FOR RELEASE: February 16, 2010
CONTACT:  Patricia Dempsey, 410-626-2539
Patricia.dempsey@sjca.edu

Joseph Smith, a tutor at St. John’s College, will give a lecture that explores “Kant’s Rational Being as Moral Being.” Smith’s lecture, which is free and open to the public, will be held in the Francis Scott Key Auditorium on Friday, February 26, at 8:15 p.m.

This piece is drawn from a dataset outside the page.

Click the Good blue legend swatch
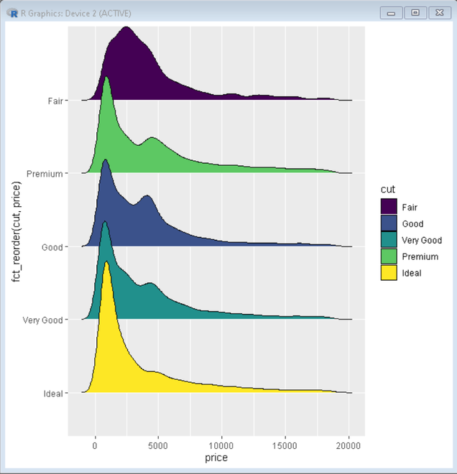This screenshot has width=457, height=474. pyautogui.click(x=389, y=223)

Immanuel Kant was an 18th-century German philosopher. Smith gives this description of the lecture:

“Given the results of Kant's critique of speculative reason, namely, that we know that we do not know and cannot know the answers to the most basic of metaphysical questions (such as, ‘Does the world have a beginning in time?’), the question arises as to what a non-speculatively grounded morality would look like. This lecture will focus on a passage at the beginning of Kant's ‘second Critique’ where he addresses the relation of speculative and practical reason, especially the emergence of practical reason as primary. The primacy of practical reason preserves some of the most basic characteristics of reason, namely its universality and necessity, while opening up the possibility of a morality that is not relative, not relative to historical and social conditions and, shockingly, not even relative to human nature per se.”

Smith joined St. John’s as a tutor in 2001.

This lecture is supported by a challenge grant from the National Endowment for the Humanities and the Hodson Trust.  Any views, findings, conclusions or recommendations expressed in this lecture do not necessarily represent those of the National Endowment for the Humanities or the Hodson Trust.